EU Fines Car Manufacturers $1 Billion For Breaking Antitrust Rules On Emissions
BRUSSELS — The European Union (EU) has fined five-car manufacturers, including BMW and Volkswagen, $1 billion for breaking antitrust rules on emissions.
“Today, the commission took a decision against five car manufacturers: Daimler, BMW, as well as Volkswagen, Audi, and Porsche, which are part of the Volkswagen group,” said Margrethe Vestager executive vice-president of the European Commission at a press briefing on July 8.
“The commission imposed a total fine of 875 million euros ($1.03 billion dollars). These car manufacturers illegally colluded to restrict competition in the area of emission-cleaning technologies for diesel cars.”
An official release said that the European Commission has found that Daimler, BMW, and Volkswagen group breached EU antitrust rules by colluding on technical development in the area of nitrogen oxide cleaning.
All parties acknowledged their involvement in the cartel and agreed to settle the case, the release said.
Vestager, in charge of competition policy, said the five-car manufacturers possessed the technology to reduce harmful emissions beyond what was legally required under EU emission standards.
“But they avoided to compete on using this technology’s full potential to clean better than what is required by law.”
“So today’s decision is about how legitimate technical cooperation went wrong. And we do not tolerate it when companies collude.”
“It is illegal under EU Antitrust rules. Competition and innovation on managing car pollution are essential for Europe to meet our ambitious Green Deal objectives,” she said.
Vestager also tweeted about the press release.
“Total fine of €875 million to @BMW @Porsche @AudiOfficial @VW @Daimler for illegally colluding to restrict competition on emission cleaning technology for diesel cars. There are legitimate pro-competitive reasons to cooperate, but this went wrong!” read the tweet.
The press release further said that they restricted competition on product characteristics relevant to the customers.
The conduct constitutes an infringement by an object in the form of a limitation of technical development, a type of infringement explicitly referred to in Article 101(1)(b) of the Treaty and Article 53(1)(b) of the European Economic Area Agreement.

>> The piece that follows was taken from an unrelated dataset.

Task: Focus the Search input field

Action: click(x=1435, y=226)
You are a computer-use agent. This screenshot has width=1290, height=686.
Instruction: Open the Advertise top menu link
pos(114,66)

This is the first time the Commission finds that cooperation on technical elements, as opposed to price-fixing or market sharing, amounts to cartel behavior, Vestager said.
Because of the novelty of this antitrust investigation, the Commission offered a reduction in the fines. Additionally, Volkswagen and BMW enjoyed a 10 percent cut because they agreed to settle the case instead of litigation.
Volkswagen also received a 45 percent “leniency discount” due to its cooperation and the voluntary evidence provided during the proceedings.
“The BMW Group made it clear from the start of the antitrust proceedings that it considered the allegations made at that time to be exaggerated and unjustified. For this reason, unlike the other competitors involved, the company did not prematurely admit its guilt by applying for leniency,” BMW said in a statement.